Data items
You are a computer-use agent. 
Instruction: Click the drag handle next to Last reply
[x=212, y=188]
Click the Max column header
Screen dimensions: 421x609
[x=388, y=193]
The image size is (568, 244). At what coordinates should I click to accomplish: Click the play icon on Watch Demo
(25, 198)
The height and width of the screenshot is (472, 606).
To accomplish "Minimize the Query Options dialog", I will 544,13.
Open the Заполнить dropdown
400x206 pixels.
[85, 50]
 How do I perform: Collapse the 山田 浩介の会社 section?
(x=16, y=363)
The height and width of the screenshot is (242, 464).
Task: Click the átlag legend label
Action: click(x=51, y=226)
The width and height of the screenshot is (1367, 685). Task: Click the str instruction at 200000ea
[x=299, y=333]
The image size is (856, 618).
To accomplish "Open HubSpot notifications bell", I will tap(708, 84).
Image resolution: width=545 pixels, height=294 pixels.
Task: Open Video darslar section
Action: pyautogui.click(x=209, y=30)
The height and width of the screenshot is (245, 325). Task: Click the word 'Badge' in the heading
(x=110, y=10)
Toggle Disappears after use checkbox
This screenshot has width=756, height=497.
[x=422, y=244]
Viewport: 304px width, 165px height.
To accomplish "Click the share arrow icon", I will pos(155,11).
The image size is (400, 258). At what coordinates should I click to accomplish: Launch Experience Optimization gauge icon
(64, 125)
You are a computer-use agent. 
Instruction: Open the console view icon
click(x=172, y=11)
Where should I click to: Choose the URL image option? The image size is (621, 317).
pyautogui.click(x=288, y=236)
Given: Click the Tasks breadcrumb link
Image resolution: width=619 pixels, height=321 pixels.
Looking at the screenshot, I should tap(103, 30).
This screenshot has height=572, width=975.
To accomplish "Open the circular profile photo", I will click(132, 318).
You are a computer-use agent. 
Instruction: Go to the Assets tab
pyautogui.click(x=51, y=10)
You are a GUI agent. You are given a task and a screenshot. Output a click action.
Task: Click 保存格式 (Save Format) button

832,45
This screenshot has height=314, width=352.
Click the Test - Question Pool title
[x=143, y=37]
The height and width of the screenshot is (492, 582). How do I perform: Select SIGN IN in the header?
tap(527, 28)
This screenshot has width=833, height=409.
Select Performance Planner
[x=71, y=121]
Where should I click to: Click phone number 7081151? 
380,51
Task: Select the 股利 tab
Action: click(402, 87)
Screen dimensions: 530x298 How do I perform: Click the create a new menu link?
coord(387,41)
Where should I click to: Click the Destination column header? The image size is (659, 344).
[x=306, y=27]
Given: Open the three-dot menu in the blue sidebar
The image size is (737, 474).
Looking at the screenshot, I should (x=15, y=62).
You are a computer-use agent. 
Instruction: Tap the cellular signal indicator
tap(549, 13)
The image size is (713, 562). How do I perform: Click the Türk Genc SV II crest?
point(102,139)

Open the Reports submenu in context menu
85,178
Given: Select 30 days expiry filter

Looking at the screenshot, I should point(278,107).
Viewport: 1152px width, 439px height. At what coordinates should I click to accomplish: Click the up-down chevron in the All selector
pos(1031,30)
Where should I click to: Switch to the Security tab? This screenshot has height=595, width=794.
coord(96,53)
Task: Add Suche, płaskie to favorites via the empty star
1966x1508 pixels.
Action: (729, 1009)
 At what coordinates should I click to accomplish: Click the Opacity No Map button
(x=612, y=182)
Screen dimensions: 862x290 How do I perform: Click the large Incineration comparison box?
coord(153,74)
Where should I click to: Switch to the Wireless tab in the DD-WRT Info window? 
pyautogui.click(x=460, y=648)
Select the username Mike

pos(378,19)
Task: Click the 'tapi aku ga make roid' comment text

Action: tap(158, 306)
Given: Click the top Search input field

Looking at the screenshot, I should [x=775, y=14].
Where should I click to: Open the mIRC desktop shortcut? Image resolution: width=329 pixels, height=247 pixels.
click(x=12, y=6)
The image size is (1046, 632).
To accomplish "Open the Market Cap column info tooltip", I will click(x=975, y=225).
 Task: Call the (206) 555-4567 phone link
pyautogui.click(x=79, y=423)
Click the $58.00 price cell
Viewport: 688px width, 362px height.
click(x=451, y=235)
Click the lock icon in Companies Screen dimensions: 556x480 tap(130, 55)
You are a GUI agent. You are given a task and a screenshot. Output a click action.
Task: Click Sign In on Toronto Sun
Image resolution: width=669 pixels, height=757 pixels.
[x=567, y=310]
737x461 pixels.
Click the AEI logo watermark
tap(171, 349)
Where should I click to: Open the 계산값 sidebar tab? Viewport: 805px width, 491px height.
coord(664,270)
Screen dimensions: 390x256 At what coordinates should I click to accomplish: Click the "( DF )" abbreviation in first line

WHAT TO PRODUCE =
Could you transcribe all of the data exactly as it is given?

RESPONSE FOR THIS EXERCISE =
You are a computer-use agent. 
Instruction: Click the drag handle next to Last reply
[x=212, y=188]
Click the Max column header
Screen dimensions: 421x609
[x=388, y=193]
The image size is (568, 244). At what coordinates should I click to accomplish: Click the play icon on Watch Demo
(25, 198)
The height and width of the screenshot is (472, 606).
To accomplish "Minimize the Query Options dialog", I will 544,13.
Open the Заполнить dropdown
400x206 pixels.
[85, 50]
 How do I perform: Collapse the 山田 浩介の会社 section?
(x=16, y=363)
The height and width of the screenshot is (242, 464).
Task: Click the átlag legend label
Action: click(x=51, y=226)
The width and height of the screenshot is (1367, 685). Task: Click the str instruction at 200000ea
[x=299, y=333]
The image size is (856, 618).
To accomplish "Open HubSpot notifications bell", I will tap(708, 84).
Image resolution: width=545 pixels, height=294 pixels.
Task: Open Video darslar section
Action: pyautogui.click(x=209, y=30)
The height and width of the screenshot is (245, 325). Task: Click the word 'Badge' in the heading
(x=110, y=10)
Toggle Disappears after use checkbox
This screenshot has width=756, height=497.
[x=422, y=244]
Viewport: 304px width, 165px height.
To accomplish "Click the share arrow icon", I will pos(155,11).
The image size is (400, 258). At what coordinates should I click to accomplish: Launch Experience Optimization gauge icon
(64, 125)
You are a computer-use agent. 
Instruction: Open the console view icon
click(x=172, y=11)
Where should I click to: Choose the URL image option? The image size is (621, 317).
pyautogui.click(x=288, y=236)
Given: Click the Tasks breadcrumb link
Image resolution: width=619 pixels, height=321 pixels.
Looking at the screenshot, I should tap(103, 30).
This screenshot has height=572, width=975.
To accomplish "Open the circular profile photo", I will click(132, 318).
You are a computer-use agent. 
Instruction: Go to the Assets tab
pyautogui.click(x=51, y=10)
You are a GUI agent. You are given a task and a screenshot. Output a click action.
Task: Click 保存格式 (Save Format) button

832,45
This screenshot has height=314, width=352.
Click the Test - Question Pool title
[x=143, y=37]
The height and width of the screenshot is (492, 582). How do I perform: Select SIGN IN in the header?
tap(527, 28)
This screenshot has width=833, height=409.
Select Performance Planner
[x=71, y=121]
Where should I click to: Click phone number 7081151? 
380,51
Task: Select the 股利 tab
Action: click(402, 87)
Screen dimensions: 530x298 How do I perform: Click the create a new menu link?
coord(387,41)
Where should I click to: Click the Destination column header? The image size is (659, 344).
[x=306, y=27]
Given: Open the three-dot menu in the blue sidebar
The image size is (737, 474).
Looking at the screenshot, I should (x=15, y=62).
You are a computer-use agent. 
Instruction: Tap the cellular signal indicator
tap(549, 13)
The image size is (713, 562). How do I perform: Click the Türk Genc SV II crest?
point(102,139)

Open the Reports submenu in context menu
85,178
Given: Select 30 days expiry filter

Looking at the screenshot, I should point(278,107).
Viewport: 1152px width, 439px height. At what coordinates should I click to accomplish: Click the up-down chevron in the All selector
pos(1031,30)
Where should I click to: Switch to the Security tab? This screenshot has height=595, width=794.
coord(96,53)
Task: Add Suche, płaskie to favorites via the empty star
1966x1508 pixels.
Action: (729, 1009)
 At what coordinates should I click to accomplish: Click the Opacity No Map button
(x=612, y=182)
Screen dimensions: 862x290 How do I perform: Click the large Incineration comparison box?
coord(153,74)
Where should I click to: Switch to the Wireless tab in the DD-WRT Info window? 
pyautogui.click(x=460, y=648)
Select the username Mike

pos(378,19)
Task: Click the 'tapi aku ga make roid' comment text

Action: tap(158, 306)
Given: Click the top Search input field

Looking at the screenshot, I should [x=775, y=14].
Where should I click to: Open the mIRC desktop shortcut? Image resolution: width=329 pixels, height=247 pixels.
click(x=12, y=6)
The image size is (1046, 632).
To accomplish "Open the Market Cap column info tooltip", I will click(x=975, y=225).
 Task: Call the (206) 555-4567 phone link
pyautogui.click(x=79, y=423)
Click the $58.00 price cell
Viewport: 688px width, 362px height.
click(x=451, y=235)
Click the lock icon in Companies Screen dimensions: 556x480 tap(130, 55)
You are a GUI agent. You are given a task and a screenshot. Output a click action.
Task: Click Sign In on Toronto Sun
Image resolution: width=669 pixels, height=757 pixels.
[x=567, y=310]
737x461 pixels.
Click the AEI logo watermark
tap(171, 349)
Where should I click to: Open the 계산값 sidebar tab? Viewport: 805px width, 491px height.
coord(664,270)
Screen dimensions: 390x256 At what coordinates should I click to accomplish: Click the "( DF )" abbreviation in first line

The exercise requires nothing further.